Segment Start: Material for this task
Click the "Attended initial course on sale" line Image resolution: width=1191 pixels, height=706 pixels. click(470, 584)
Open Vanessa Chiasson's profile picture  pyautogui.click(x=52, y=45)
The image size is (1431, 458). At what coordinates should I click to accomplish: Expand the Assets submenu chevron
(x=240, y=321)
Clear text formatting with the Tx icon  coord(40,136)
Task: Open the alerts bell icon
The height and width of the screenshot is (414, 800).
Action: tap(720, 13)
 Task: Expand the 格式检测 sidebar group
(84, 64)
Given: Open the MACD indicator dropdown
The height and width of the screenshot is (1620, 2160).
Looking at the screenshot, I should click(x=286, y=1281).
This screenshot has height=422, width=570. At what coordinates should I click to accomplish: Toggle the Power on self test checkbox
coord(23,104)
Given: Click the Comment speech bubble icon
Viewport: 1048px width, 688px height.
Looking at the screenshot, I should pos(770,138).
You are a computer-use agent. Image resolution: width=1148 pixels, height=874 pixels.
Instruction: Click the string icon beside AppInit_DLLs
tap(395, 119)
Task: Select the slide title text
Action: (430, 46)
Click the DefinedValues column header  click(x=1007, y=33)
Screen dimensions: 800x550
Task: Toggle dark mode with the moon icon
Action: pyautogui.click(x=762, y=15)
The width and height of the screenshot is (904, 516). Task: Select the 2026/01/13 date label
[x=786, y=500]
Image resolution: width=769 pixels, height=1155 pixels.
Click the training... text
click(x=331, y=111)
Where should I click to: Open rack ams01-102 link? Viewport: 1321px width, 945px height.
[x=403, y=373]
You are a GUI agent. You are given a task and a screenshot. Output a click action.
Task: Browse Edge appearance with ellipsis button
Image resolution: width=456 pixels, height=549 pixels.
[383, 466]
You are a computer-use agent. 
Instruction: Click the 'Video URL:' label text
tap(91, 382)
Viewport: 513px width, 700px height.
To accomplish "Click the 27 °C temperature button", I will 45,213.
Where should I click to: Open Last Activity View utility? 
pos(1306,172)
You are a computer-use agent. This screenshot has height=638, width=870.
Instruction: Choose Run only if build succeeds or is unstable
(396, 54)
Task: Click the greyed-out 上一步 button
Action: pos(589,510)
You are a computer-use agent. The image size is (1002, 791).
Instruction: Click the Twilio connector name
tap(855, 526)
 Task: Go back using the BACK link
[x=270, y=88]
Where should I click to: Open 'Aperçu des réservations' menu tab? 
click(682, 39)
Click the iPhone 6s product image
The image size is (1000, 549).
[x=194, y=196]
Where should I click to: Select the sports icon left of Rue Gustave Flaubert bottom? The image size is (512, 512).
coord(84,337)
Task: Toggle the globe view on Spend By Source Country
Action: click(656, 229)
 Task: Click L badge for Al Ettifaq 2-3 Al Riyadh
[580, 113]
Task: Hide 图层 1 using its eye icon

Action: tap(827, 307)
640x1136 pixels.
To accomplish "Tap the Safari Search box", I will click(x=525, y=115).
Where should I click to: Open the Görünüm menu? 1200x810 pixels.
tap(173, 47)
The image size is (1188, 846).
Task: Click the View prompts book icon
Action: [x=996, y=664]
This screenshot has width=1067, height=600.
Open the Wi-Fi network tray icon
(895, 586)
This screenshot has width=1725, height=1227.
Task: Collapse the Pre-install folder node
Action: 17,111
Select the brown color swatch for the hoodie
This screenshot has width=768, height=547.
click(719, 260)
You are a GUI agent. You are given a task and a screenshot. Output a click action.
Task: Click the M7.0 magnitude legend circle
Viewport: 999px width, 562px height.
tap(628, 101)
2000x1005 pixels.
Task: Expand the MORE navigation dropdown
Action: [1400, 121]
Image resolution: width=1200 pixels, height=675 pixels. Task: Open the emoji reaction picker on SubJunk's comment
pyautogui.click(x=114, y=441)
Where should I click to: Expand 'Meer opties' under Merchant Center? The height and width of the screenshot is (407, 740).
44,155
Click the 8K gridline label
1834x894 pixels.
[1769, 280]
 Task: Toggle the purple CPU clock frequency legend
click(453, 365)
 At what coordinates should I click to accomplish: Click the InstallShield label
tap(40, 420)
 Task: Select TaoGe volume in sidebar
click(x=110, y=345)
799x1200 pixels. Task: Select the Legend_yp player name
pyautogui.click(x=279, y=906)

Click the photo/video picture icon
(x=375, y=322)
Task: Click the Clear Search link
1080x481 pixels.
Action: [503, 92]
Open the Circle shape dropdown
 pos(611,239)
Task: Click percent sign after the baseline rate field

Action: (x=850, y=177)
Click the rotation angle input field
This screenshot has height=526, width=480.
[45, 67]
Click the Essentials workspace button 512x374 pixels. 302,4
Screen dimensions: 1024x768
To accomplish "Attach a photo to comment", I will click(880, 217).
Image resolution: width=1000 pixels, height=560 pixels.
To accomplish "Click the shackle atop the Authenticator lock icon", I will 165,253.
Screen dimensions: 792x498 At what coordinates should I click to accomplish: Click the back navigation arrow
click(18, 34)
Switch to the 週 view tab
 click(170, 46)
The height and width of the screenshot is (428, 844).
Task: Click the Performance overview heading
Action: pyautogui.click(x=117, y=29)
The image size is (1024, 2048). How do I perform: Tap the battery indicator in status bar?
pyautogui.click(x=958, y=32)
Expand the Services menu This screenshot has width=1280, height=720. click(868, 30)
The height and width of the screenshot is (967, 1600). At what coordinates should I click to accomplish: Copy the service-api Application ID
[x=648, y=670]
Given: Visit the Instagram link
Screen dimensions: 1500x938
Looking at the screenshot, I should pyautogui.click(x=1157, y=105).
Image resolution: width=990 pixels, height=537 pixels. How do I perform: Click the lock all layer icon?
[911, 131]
Segment End: Material for this task
**Task description:** Copy out all of the records verbatim.

**Result of the exercise:**
Click the "Attended initial course on sale" line Image resolution: width=1191 pixels, height=706 pixels. click(470, 584)
Open Vanessa Chiasson's profile picture  pyautogui.click(x=52, y=45)
The image size is (1431, 458). At what coordinates should I click to accomplish: Expand the Assets submenu chevron
(x=240, y=321)
Clear text formatting with the Tx icon  coord(40,136)
Task: Open the alerts bell icon
The height and width of the screenshot is (414, 800).
Action: tap(720, 13)
 Task: Expand the 格式检测 sidebar group
(84, 64)
Given: Open the MACD indicator dropdown
The height and width of the screenshot is (1620, 2160).
Looking at the screenshot, I should click(x=286, y=1281).
This screenshot has height=422, width=570. At what coordinates should I click to accomplish: Toggle the Power on self test checkbox
coord(23,104)
Given: Click the Comment speech bubble icon
Viewport: 1048px width, 688px height.
Looking at the screenshot, I should pos(770,138).
You are a computer-use agent. Image resolution: width=1148 pixels, height=874 pixels.
Instruction: Click the string icon beside AppInit_DLLs
tap(395, 119)
Task: Select the slide title text
Action: (430, 46)
Click the DefinedValues column header  click(x=1007, y=33)
Screen dimensions: 800x550
Task: Toggle dark mode with the moon icon
Action: pyautogui.click(x=762, y=15)
The width and height of the screenshot is (904, 516). Task: Select the 2026/01/13 date label
[x=786, y=500]
Image resolution: width=769 pixels, height=1155 pixels.
Click the training... text
click(x=331, y=111)
Where should I click to: Open rack ams01-102 link? Viewport: 1321px width, 945px height.
[x=403, y=373]
You are a GUI agent. You are given a task and a screenshot. Output a click action.
Task: Browse Edge appearance with ellipsis button
Image resolution: width=456 pixels, height=549 pixels.
[383, 466]
You are a computer-use agent. 
Instruction: Click the 'Video URL:' label text
tap(91, 382)
Viewport: 513px width, 700px height.
To accomplish "Click the 27 °C temperature button", I will 45,213.
Where should I click to: Open Last Activity View utility? 
pos(1306,172)
You are a computer-use agent. This screenshot has height=638, width=870.
Instruction: Choose Run only if build succeeds or is unstable
(396, 54)
Task: Click the greyed-out 上一步 button
Action: pos(589,510)
You are a computer-use agent. The image size is (1002, 791).
Instruction: Click the Twilio connector name
tap(855, 526)
 Task: Go back using the BACK link
[x=270, y=88]
Where should I click to: Open 'Aperçu des réservations' menu tab? 
click(682, 39)
Click the iPhone 6s product image
The image size is (1000, 549).
[x=194, y=196]
Where should I click to: Select the sports icon left of Rue Gustave Flaubert bottom? The image size is (512, 512).
coord(84,337)
Task: Toggle the globe view on Spend By Source Country
Action: click(656, 229)
 Task: Click L badge for Al Ettifaq 2-3 Al Riyadh
[580, 113]
Task: Hide 图层 1 using its eye icon

Action: tap(827, 307)
640x1136 pixels.
To accomplish "Tap the Safari Search box", I will click(x=525, y=115).
Where should I click to: Open the Görünüm menu? 1200x810 pixels.
tap(173, 47)
The image size is (1188, 846).
Task: Click the View prompts book icon
Action: [x=996, y=664]
This screenshot has width=1067, height=600.
Open the Wi-Fi network tray icon
(895, 586)
This screenshot has width=1725, height=1227.
Task: Collapse the Pre-install folder node
Action: 17,111
Select the brown color swatch for the hoodie
This screenshot has width=768, height=547.
click(719, 260)
You are a GUI agent. You are given a task and a screenshot. Output a click action.
Task: Click the M7.0 magnitude legend circle
Viewport: 999px width, 562px height.
tap(628, 101)
2000x1005 pixels.
Task: Expand the MORE navigation dropdown
Action: [1400, 121]
Image resolution: width=1200 pixels, height=675 pixels. Task: Open the emoji reaction picker on SubJunk's comment
pyautogui.click(x=114, y=441)
Where should I click to: Expand 'Meer opties' under Merchant Center? The height and width of the screenshot is (407, 740).
44,155
Click the 8K gridline label
1834x894 pixels.
[1769, 280]
 Task: Toggle the purple CPU clock frequency legend
click(453, 365)
 At what coordinates should I click to accomplish: Click the InstallShield label
tap(40, 420)
 Task: Select TaoGe volume in sidebar
click(x=110, y=345)
799x1200 pixels. Task: Select the Legend_yp player name
pyautogui.click(x=279, y=906)

Click the photo/video picture icon
(x=375, y=322)
Task: Click the Clear Search link
1080x481 pixels.
Action: [503, 92]
Open the Circle shape dropdown
 pos(611,239)
Task: Click percent sign after the baseline rate field

Action: (x=850, y=177)
Click the rotation angle input field
This screenshot has height=526, width=480.
[45, 67]
Click the Essentials workspace button 512x374 pixels. 302,4
Screen dimensions: 1024x768
To accomplish "Attach a photo to comment", I will click(880, 217).
Image resolution: width=1000 pixels, height=560 pixels.
To accomplish "Click the shackle atop the Authenticator lock icon", I will 165,253.
Screen dimensions: 792x498 At what coordinates should I click to accomplish: Click the back navigation arrow
click(18, 34)
Switch to the 週 view tab
 click(170, 46)
The height and width of the screenshot is (428, 844).
Task: Click the Performance overview heading
Action: pyautogui.click(x=117, y=29)
The image size is (1024, 2048). How do I perform: Tap the battery indicator in status bar?
pyautogui.click(x=958, y=32)
Expand the Services menu This screenshot has width=1280, height=720. click(868, 30)
The height and width of the screenshot is (967, 1600). At what coordinates should I click to accomplish: Copy the service-api Application ID
[x=648, y=670]
Given: Visit the Instagram link
Screen dimensions: 1500x938
Looking at the screenshot, I should pyautogui.click(x=1157, y=105).
Image resolution: width=990 pixels, height=537 pixels. How do I perform: Click the lock all layer icon?
[911, 131]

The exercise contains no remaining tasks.